→ **Your goal**
Print the records exactly as written, and let no picture into the answer.

•••

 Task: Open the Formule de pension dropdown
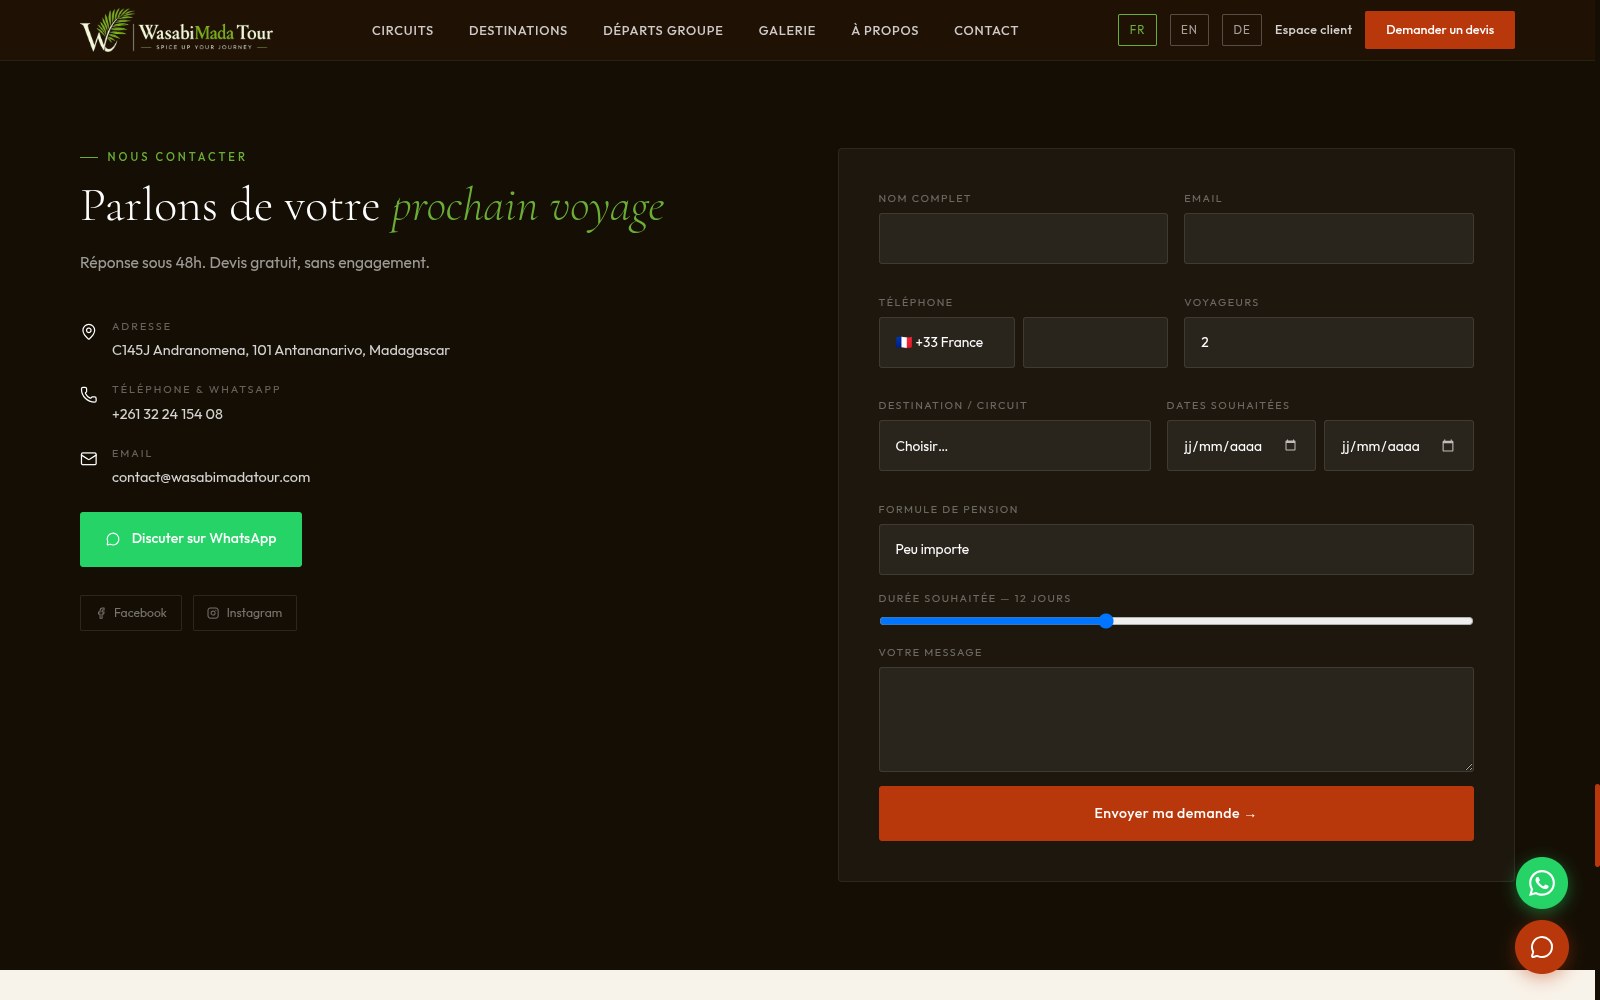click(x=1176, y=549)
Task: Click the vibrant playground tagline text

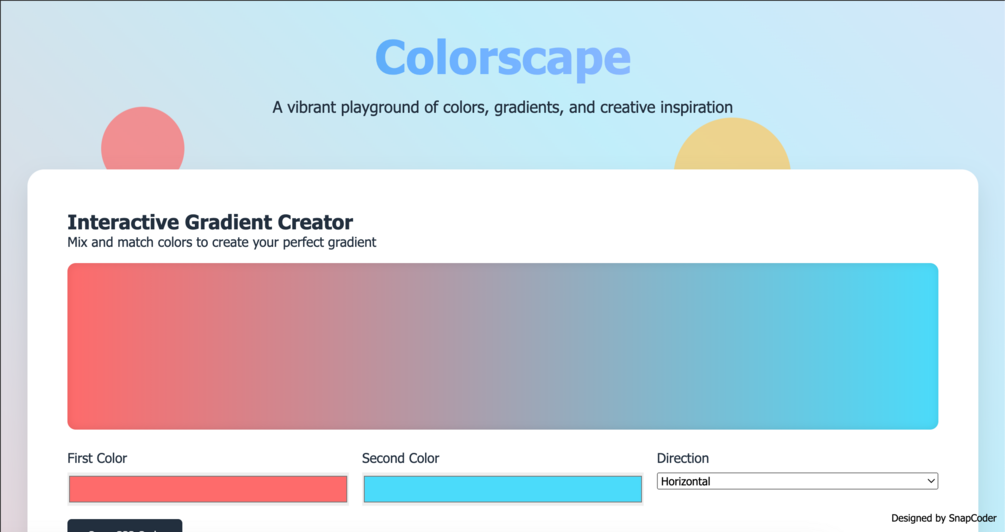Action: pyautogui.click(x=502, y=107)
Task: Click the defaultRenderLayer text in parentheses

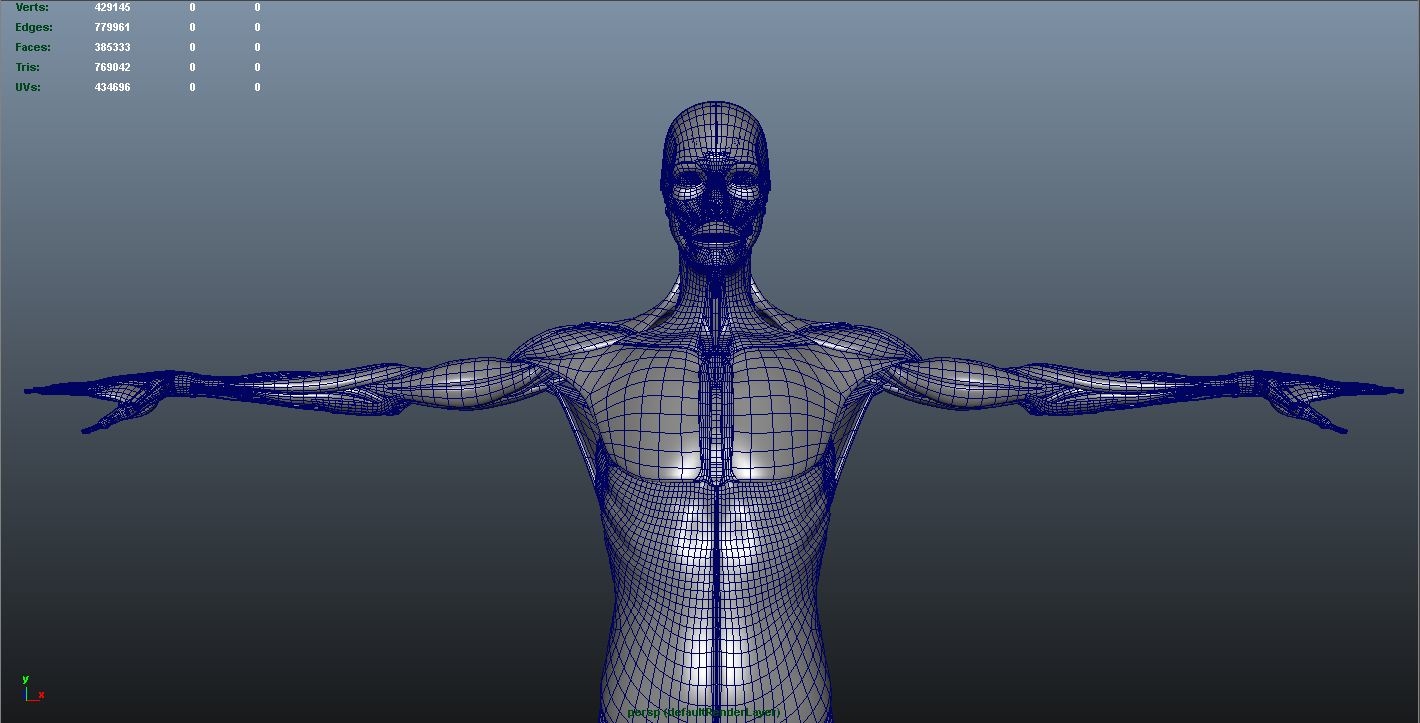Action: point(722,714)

•••

→ **Written answer**
 Task: Open the Formule de pension dropdown
click(x=1176, y=549)
Task: Click the vibrant playground tagline text

Action: pyautogui.click(x=502, y=107)
Task: Click the defaultRenderLayer text in parentheses

Action: point(722,714)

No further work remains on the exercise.